Recently, I learned that the old dormitory complex in which I once lived as a college student, is being torn down to make way for a new student center. The news has affected me strangely, and I have spent the past few days giving more thought to that old H-shaped set of buildings than I have over the past twenty years. Truthfully, other than telling the occasional story, retelling some good and some not-so-good times, I haven’t really given them much thought at all. It has been an intense and unintentional visit with the past.

A friend from college posted a photograph online last evening, which was taken in one of my rooms from those days. As soon as I saw the image, memories swirled toward me so quickly that my stomach lurched. Suddenly, I was driving up a huge hill, and just as I reached the crest, the altitude dropped drastically, taking my bearings with it.  The details of the photograph were so startling, the memories so clear, that my eyes stung, and for just one second, I couldn’t breathe. I wanted to reach into the photograph, to grab hold of my school ID lying on the dresser, to check my chipped graduation-cap mug for leftover coffee, and to turn up the volume on the stereo to see what song was playing.

It’s strange isn’t it? When we are young, the things which are so much an intricate part of our formative years, are given so little thought. We take for granted that they will always be there. This is how we perceive our parents and grandparents, our childhood homes, the buildings and places where we live, and play, and learn. Places and things that we love and remember are never assigned an expiration date. We don’t think of them as growing older, or passing away, or falling apart. These things are too tangible, too real, too substantial. They are the bricks and mortar of memory and surely they will last forever. 

Some days I feel chased by ghosts, phantoms trying their best to force me into reconciling pieces of my past with the life that I live today. Now and again, I allow myself to be caught, to slow the chase, to face the specters rather than running away. Those times take a special kind of bravery. Playing the game of “how things are vs. how things might have been” shakes me to the core, and makes me feel irrelevant. It’s hard as hell to live up to your own youthful expectations.

I think sometimes this is why I have so much trouble visiting places from years ago, and perhaps why I am so unsuccessful at keeping in touch with old friends. It makes me feel old, and just a little sad. I haven’t visited Longwood’s campus in many, many years. Its buildings are stone footholds in a past so distant, they sometimes do not seem real. I have always been afraid that seeing new faces in those surroundings might lessen my hold, or darken my recollections, confirming my suspicions that what came after my time there was somehow more important, more vital than anything that came before.

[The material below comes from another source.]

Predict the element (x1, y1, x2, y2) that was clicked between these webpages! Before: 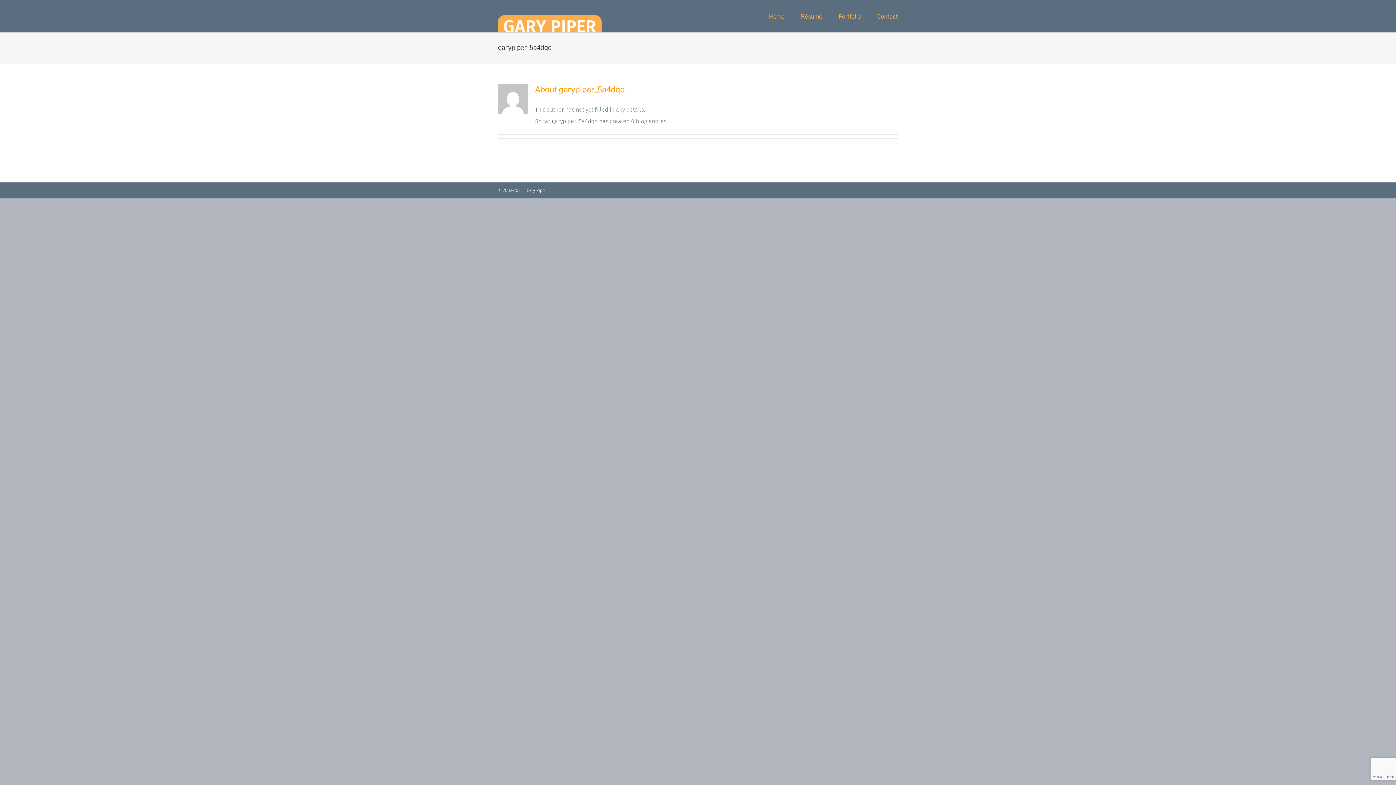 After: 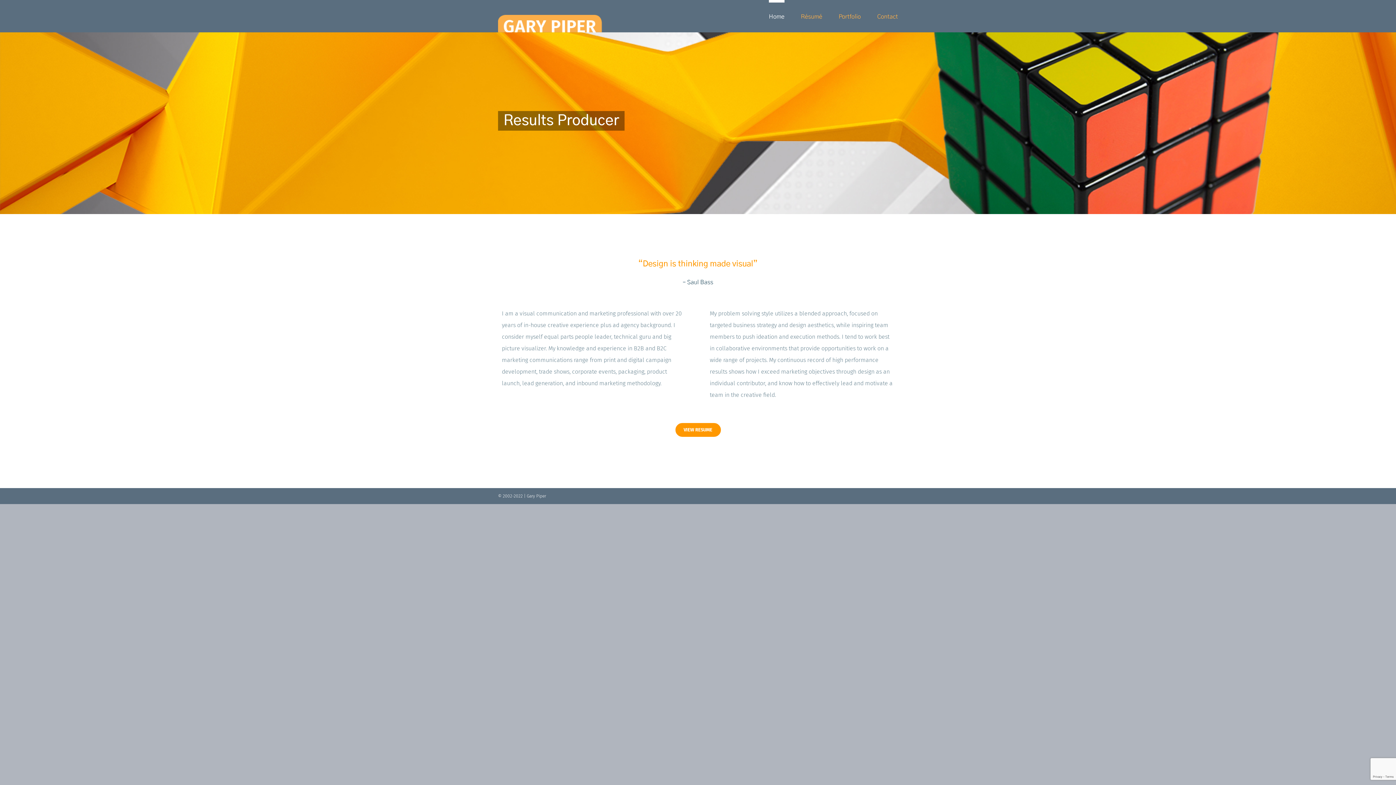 Action: bbox: (769, 0, 784, 30) label: HomePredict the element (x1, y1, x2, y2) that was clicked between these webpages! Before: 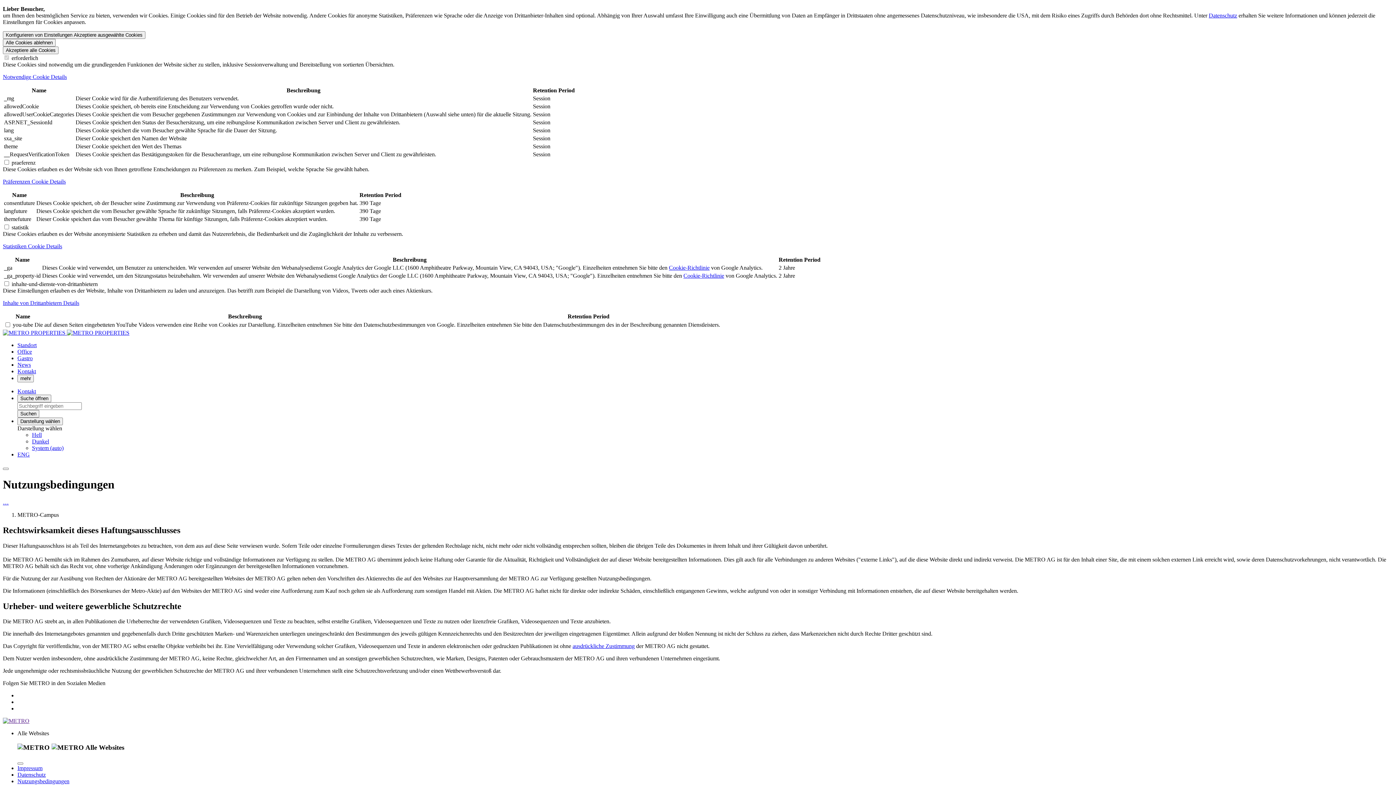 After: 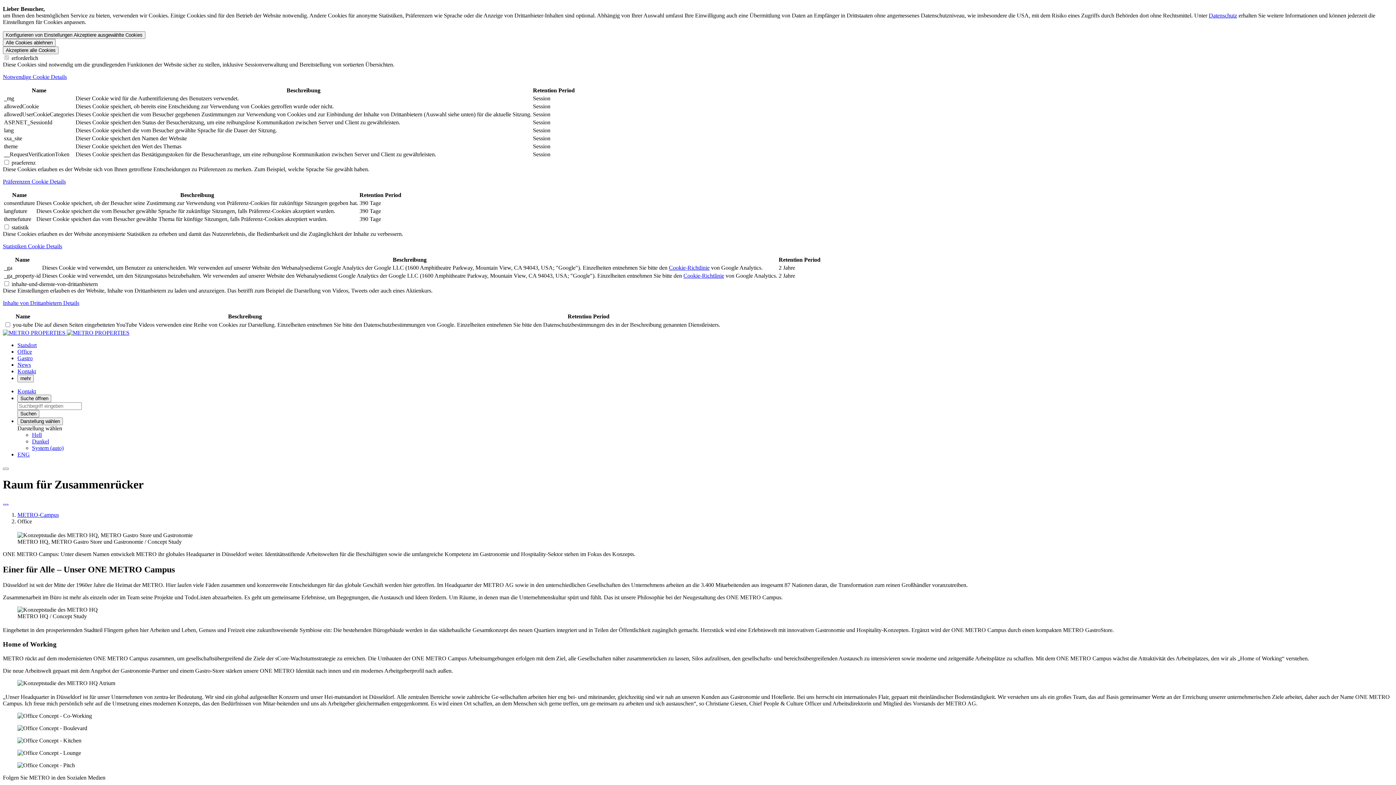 Action: bbox: (17, 348, 32, 354) label: Office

I know that my thoughtfulness this week is shared by many friends from those days, as we all remember the lives that we once carved out for ourselves within those walls. A reunion of sorts has been tentatively scheduled for late Spring. Surprising even myself, I have decided that I would like to go. I don’t do reunions well, they tend to make me feel discombobulated and awkward.  I also realize that some reading this might think, “What’s so earth shattering? It’s just a set of buildings, after all.”

But it is so much more than that.

It was my home. It was a place where I loved, and laughed, and cried.  It was where I met people who would help to form the person that I was to become. Those particular bricks and mortar cannot be demolished, nor torn down. They cannot be bulldozed through. Even though the buildings will no longer exist, what they represent will always remain.

And I feel terribly lucky to have once been a part of it.